The $79 million LCROSS mission was launched June 18 as a companion payload to NASA's $504 million Lunar Reconnaissance Orbiter spacecraft. Working in a 31-mile-high orbit, LRO is designed to create a high-resolution map of the moon's surface to help identify sites for future manned missions.

It also is measuring the solar and cosmic radiation that future lunar explorers will face and mapping out the surface topology, mineralogy, and chemical composition of Earth's nearest neighbor. One year will be spent scouting future landing sites followed by three years of purely scientific observations.

While LRO was launched directly to the moon by an Atlas 5 rocket, LCROSS and the booster's empty Centaur upper stage were sent into a looping four-month orbit back around the Earth.

The spacecraft aimed itself and the attached Centaur stage back at the moon, targeting a permanently shadowed crater near the south pole. Data from previous spacecraft indicated the presence of hydrogen in the polar regions, possibly associated with water ice just below the surface.

LCROSS mission managers initially selected a target crater known as Cabeus A, but after additional analysis of topographic data, the target was switched to nearby Cabeus, a crater measuring some 62 miles across and about two-and-a-half miles deep.

LCROSS successfully separated from the Centaur stage the night before impact, rotated 180 degrees to aim its instruments forward and then followed its doomed companion to the surface, trailing it by about four minutes.

The Centaur is believed to have hit the moon within about 650 feet of the planned target, blasting out a crater 65 feet to 100 feet across. Colaprete showed photographs from LCROSS Friday that clearly showed the plume of debris kicked up by the crash. Another photo showed the crater itself.
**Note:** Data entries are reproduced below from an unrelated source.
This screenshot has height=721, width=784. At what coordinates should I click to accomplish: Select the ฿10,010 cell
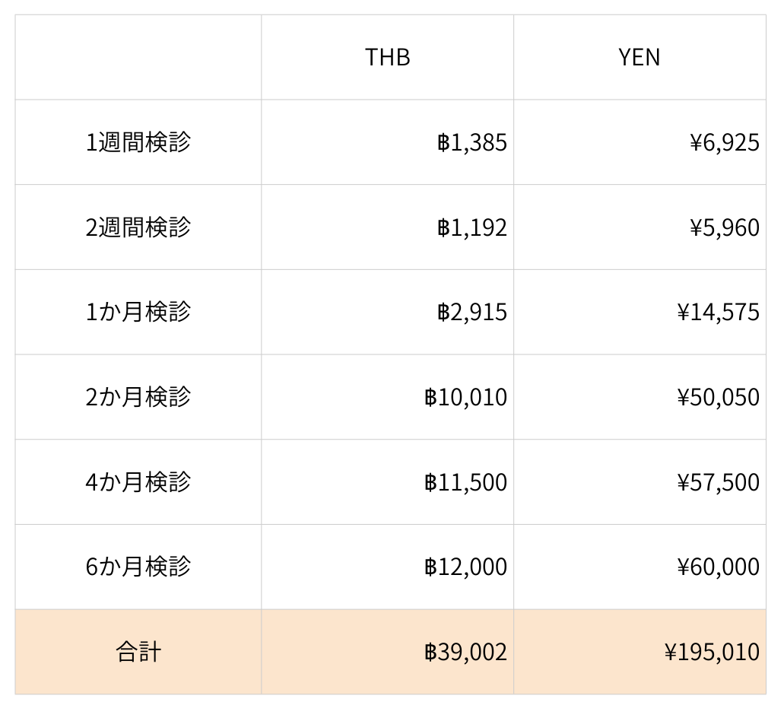(465, 398)
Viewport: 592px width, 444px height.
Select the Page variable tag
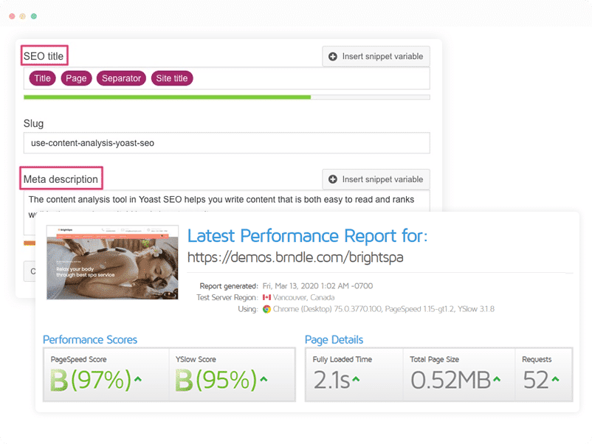point(76,78)
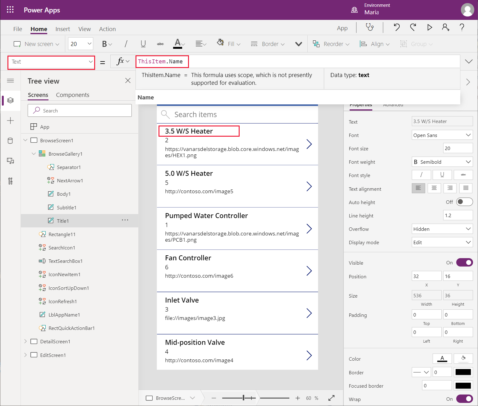Viewport: 478px width, 406px height.
Task: Click the Power Apps waffle launcher icon
Action: [10, 10]
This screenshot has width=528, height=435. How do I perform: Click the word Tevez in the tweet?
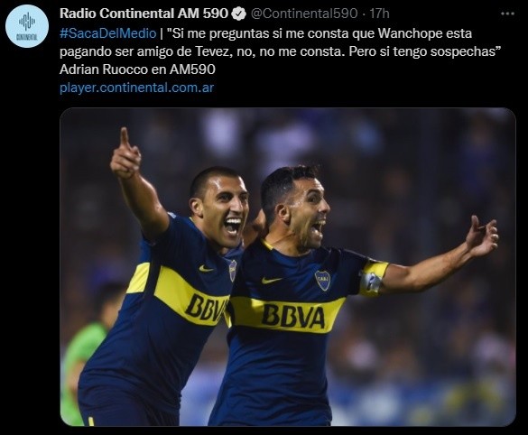pyautogui.click(x=213, y=51)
LCROSS flew through the ejecta cloud, collecting data all the while, before crashing a short distance away.

The Centaur impact was not particularly impressive to the untrained eye--a pinpoint flash of light in the inky darkness of the crater's shadowed terrain--and many observers, expecting a more dramatic show as indicated in NASA animations, were disappointed.

But Colaprete said Friday the impact more than lived up to scientific expectations. Spectroscopic data from two instruments aboard LCROSS clearly showed the presence of water ice, along with a variety of other materials, in the ejecta plume.

ejecta plume
Shown is the ejecta plume at about 20 seconds after impact. NASA

"We can constrain right now how much water we think is in the field of view of our instrument," he said. "Based on these measurements, there is more than 100 kilograms in the field of view of our instrument. What does that mean, a hundred kilograms? That's the dozen or so two-gallon buckets I described.

"But what we need to do next is take all the information, the amount of ejecta, the size of the crater, how this all changed over time and actually reconstruct the entire event, understand how it all fits back into the ground along with all the other things we've seen in the ejecta plume to really understand this whole thing."

Delory said more analysis will be needed to figure out where the water ice originated.

"One possible source of the water is from comets," he said. "If that's true, and the lunar polar regions really are repositories for this material, they are a literal treasure trove of information in terms of the composition of comets, which are themselves indicative of early solar system conditions. That would be of extreme interest to many planetary scientists."

Another possibility, he said, is that the water ice is the result of chemical reactions that start with the solar wind, "which is basically an ionized gas streaming from the sun composed mainly of hydrogen."

"It impacts the lunar surface, undergoes chemistry, eventually these molecules hop around the moon and end up concentrated around the poles," he said. "Studying those deposits would tell us something about solar history, also about the history of chemical reactions occurring on the surface of the moon. Two completely different theories, we don't know which one is right yet."

Other sources are also possible, he said, including deposits from molecular clouds the solar system may have passed through earlier in its evolution as well as subtle chemical processes on the moon itself.